Selection ▸
On Sun, 8 Jan 2006, Dustin Goodwin wrote:

> I am not sure what rocket you had to strap to this article to make the 
> leap from public policy that promotes broadband to socialism. But it 
> must have been large! Is NYC's water tunnel number 3 socialism or smart 
> public policy? What the rural electrification authority socialism or 
There is such thing as 'natural monopoly'.  Gas lines, water lines, *phone
lines and coax lines* are natural monopolies and does not make sense to
have multiple companies competing with each other. Now, putting *content* 
over those lines is definitely *not* a natural monopoly. Broadband is 
definitely *not* a natural monopoly. 

> smart public policy? YOUR ALREADY PAYING SUBSIDIES to the incumbent 
Oh, man, don't even start with rural electrification. That is *definitely* 
socialism. In fact, that was Lenin's #2 order right after the revolution. 
(Trust me, I spent 16 years in Soviet Union).

Entries shown ▸
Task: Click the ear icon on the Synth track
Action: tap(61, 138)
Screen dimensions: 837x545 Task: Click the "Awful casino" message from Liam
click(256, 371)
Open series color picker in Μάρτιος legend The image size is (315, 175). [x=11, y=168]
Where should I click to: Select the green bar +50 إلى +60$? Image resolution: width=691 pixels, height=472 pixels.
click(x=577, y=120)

==

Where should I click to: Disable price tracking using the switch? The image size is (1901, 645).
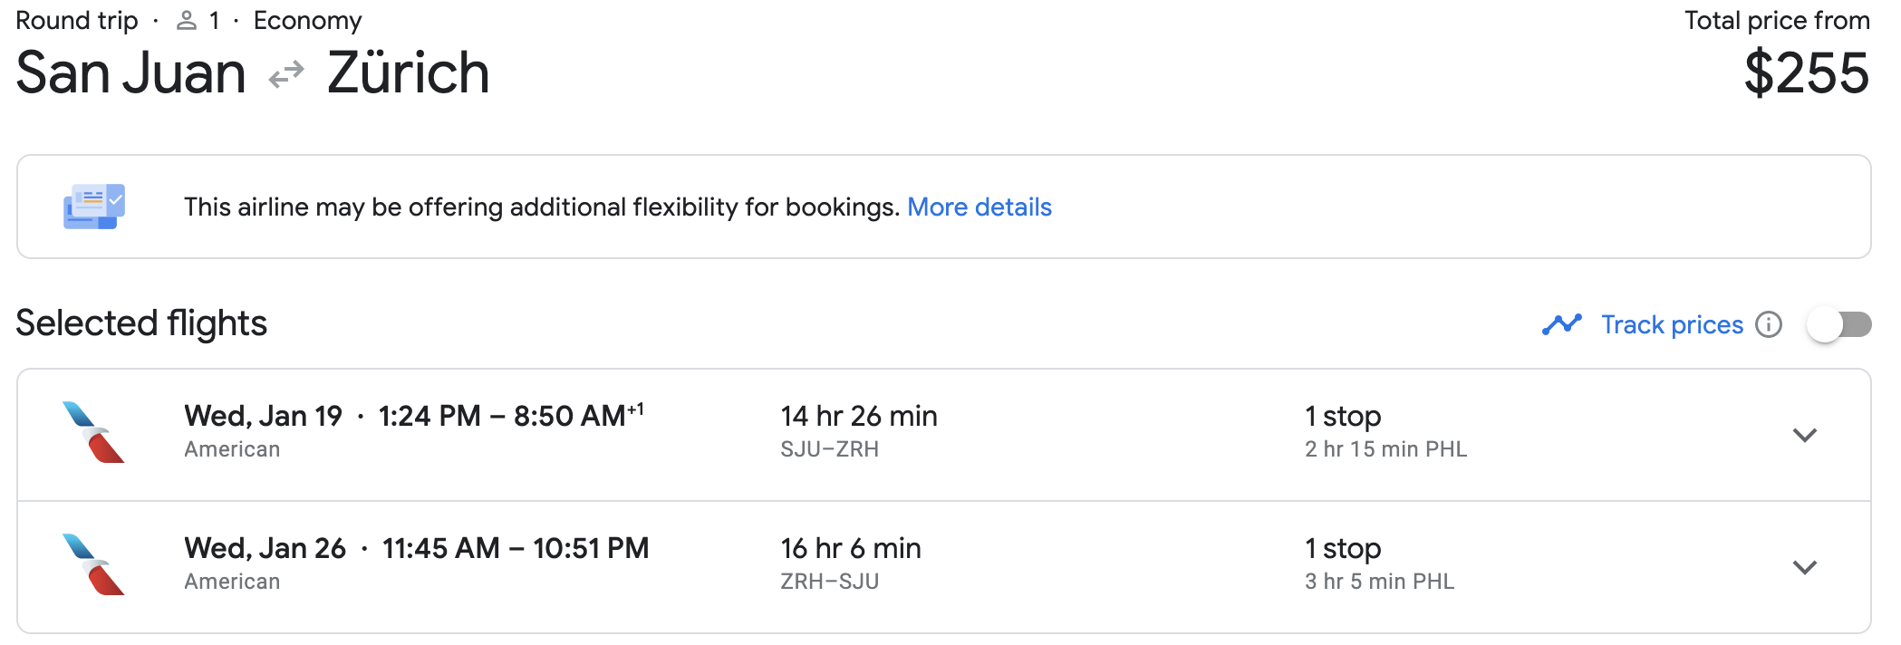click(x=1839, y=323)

* * *

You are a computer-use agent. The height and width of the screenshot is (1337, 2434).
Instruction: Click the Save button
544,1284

Instructions for the task ▸
Write the next part of the mailing-list reply arguing that broadband isn't a natural monopoly, starting right after its last line.

Expected answer ▸
> telcos and getting nothing for it. How about we stop talking about
> socialism and start talking about replacing dumb public policy (like
> paying incumbent telcos for broadband we don't get) with smart public
> policy. If you happy with current arrangement good for you. I am glad
> your broadband sucks and is expensive. Maybe you do something that
> doesn't depend on ubiquitous global Internet connectivity priced
> properly. But I doubt it.
There's an obvious solution, 'structural separation' for ILECs - one 
entity owns the wire plant and COs, another entity owns everything inside 
COs. Entity #1 would sell access to wire plant to all comers.

Of course, with current FCC this has a chance of snowball in hell of 
happening.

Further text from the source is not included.